The bilateral factor refers to when a veteran has service-connected disabilities that affect both arms, both legs, or paired skeletal muscles. So, it’s meant to recognize the limitations caused by these disabilities and how having disabilities in both legs, both arms, or paired skeletal muscles can additionally impact a veteran.
So, an example where the bilateral factor would apply would be a veteran who has a condition limiting the use of their left leg and then develops a condition in their right ankle as well. Because this veteran has service-connected disabilities in both legs, then the bilateral factor applies.
So, for the bilateral factor to apply, it’s important to know that you must have service-connected disabilities, with one on each side. For example, the bilateral factor would also apply if a veteran has a service-connected left wrist disability, as well as a service-connected right elbow condition.
In any example, the veteran doesn’t have to have the same injury on each side. So, in that example that I just said with a left wrist condition and a right elbow condition, it can be left wrist arthritis and right elbow fracture residuals. They don’t have to be the same disability, they just have to be on each side in order to qualify for the bilateral factor.
The conditions do have to affect either both upper extremities or both lower extremities, not one of each. So, an example where it wouldn’t apply would be if a veteran has a service-connected left leg injury, as well as a service-connected right arm injury. In this case, the veteran wouldn’t qualify for the bilateral factor, as it does not apply to a combination of a lower and upper extremity condition.
So, we’ve talked about when the bilateral factor applies, so now I’ll go over what it means. If the bilateral factor applies to your service-connected disabilities, then it results in a slight boost to your combined disability rating, which might affect your compensation payment. Essentially, the bilateral factor serves to account for the additional limitation, having both your upper or lower extremities impacted causes.

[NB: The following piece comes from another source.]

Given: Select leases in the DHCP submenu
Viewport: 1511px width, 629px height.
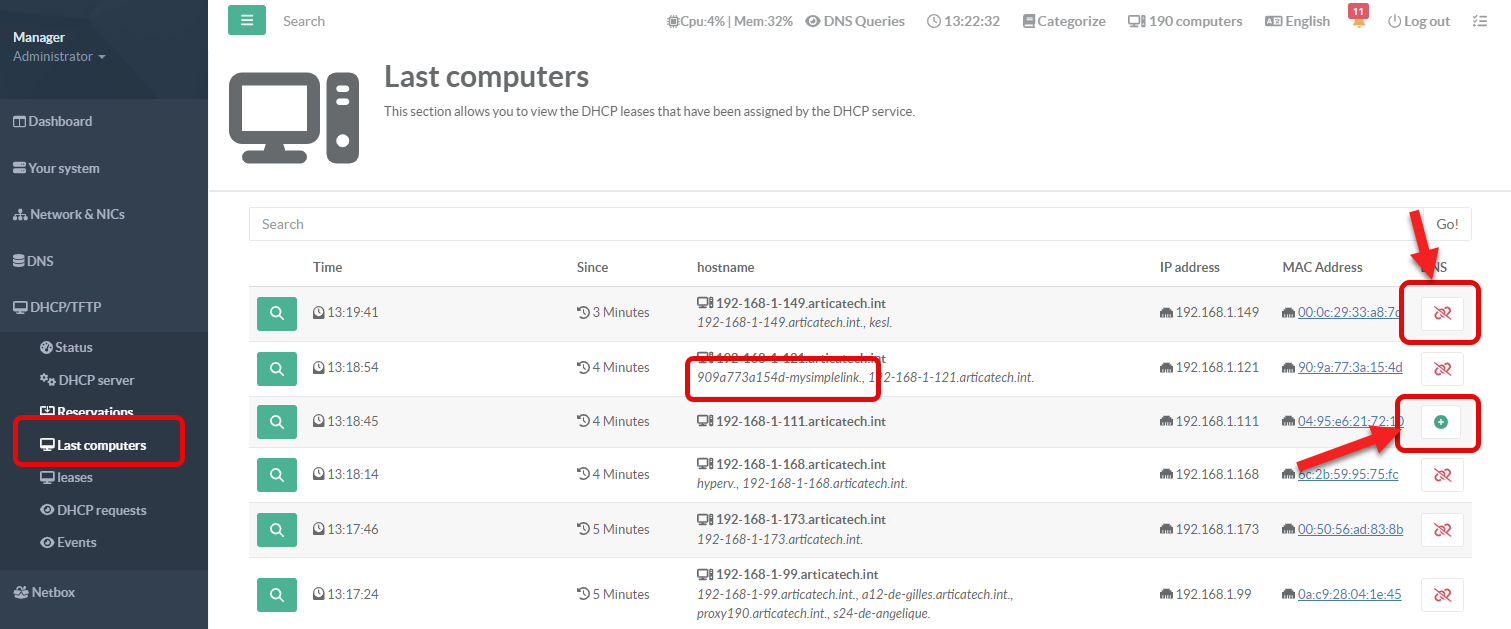Looking at the screenshot, I should [x=74, y=477].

According to VA’s regulation, they state about the bilateral factor, that the ratings for the disabilities of the right and left sides will be combined as usual. And 10 percent of this value will be added before proceeding with further combinations.
So, VA math can get pretty complicated but essentially a 10 percent rating gets added to the existing rating for the bilateral condition using VA’s math. So, to put that in an example, if a veteran has a service-connected right shoulder condition, rated at 20 percent disabling, and a service-connected left elbow condition at 10 percent disabling, before the bilateral factor applies, those conditions combine to a combined rating of 28 percent.

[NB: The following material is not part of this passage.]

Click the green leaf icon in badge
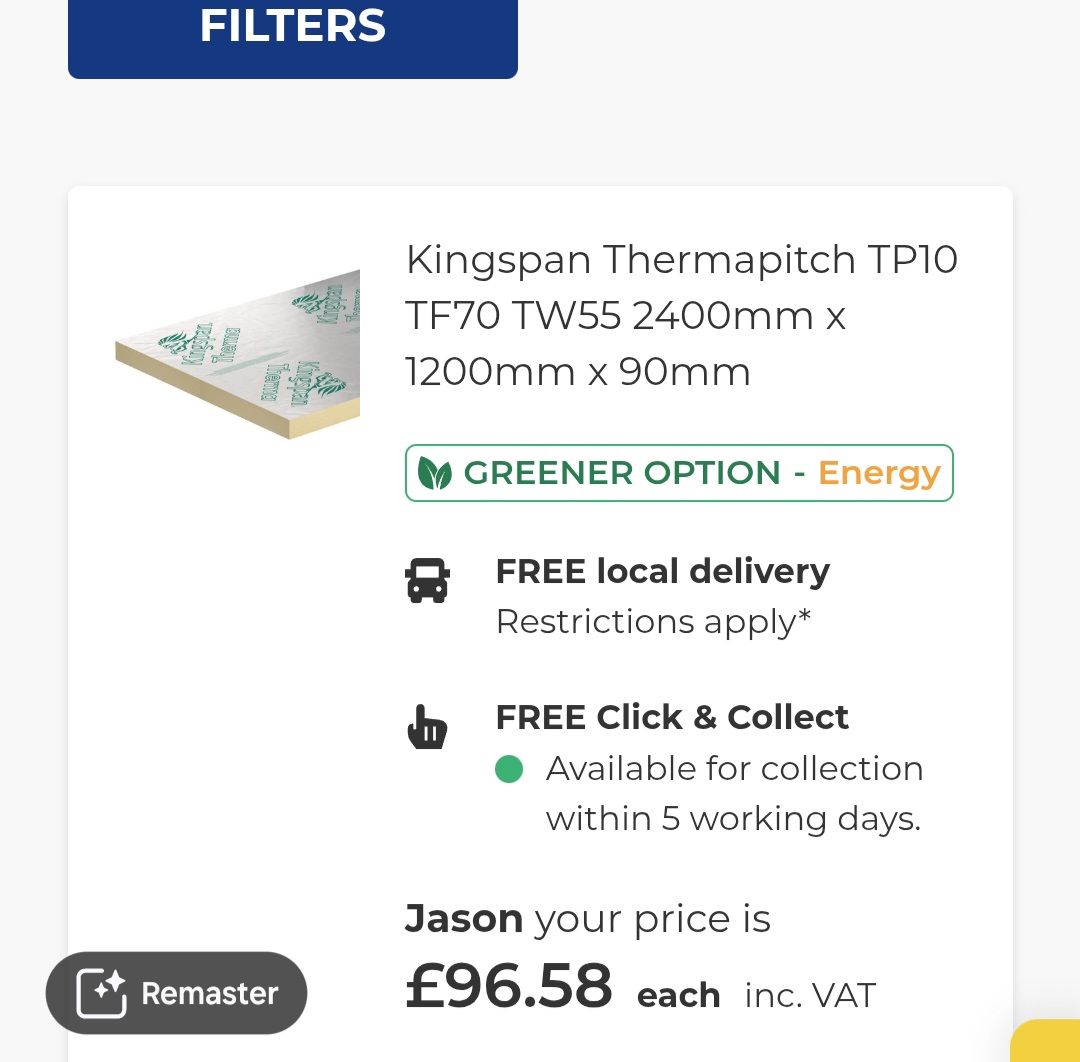This screenshot has height=1062, width=1080. 434,473
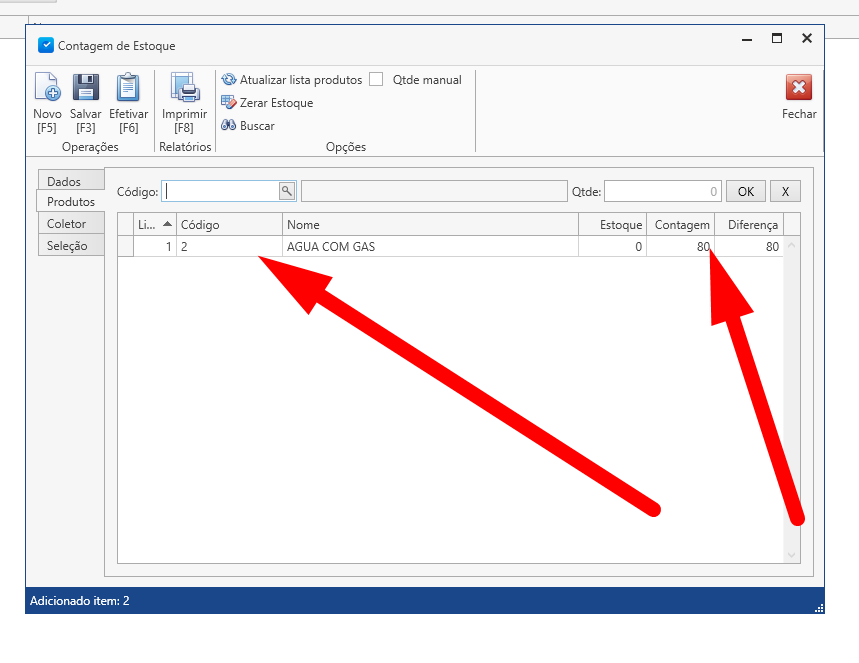Viewport: 859px width, 663px height.
Task: Click the X button beside OK
Action: tap(785, 191)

The bilateral factor would then call for you to take 10 percent of that 28 percent, because in this example, you have two upper extremity conditions service-connected on each side. So, you would get 2.8 percent by taking 10 percent of that 20 percent. And then, you add that to the 28 percent you got before. So, that would equate to your combined rating being 30.8, rounded up to 31 percent.
Once you’ve done that, ratings for other service-connected disabilities will be combined to the total bilateral rating after the 10 percent increase has been calculated.
That is all I have today on the bilateral factor. Thank you for tuning in and I hope this information was helpful. But for more information on VA benefits, you can check out our website or our other videos.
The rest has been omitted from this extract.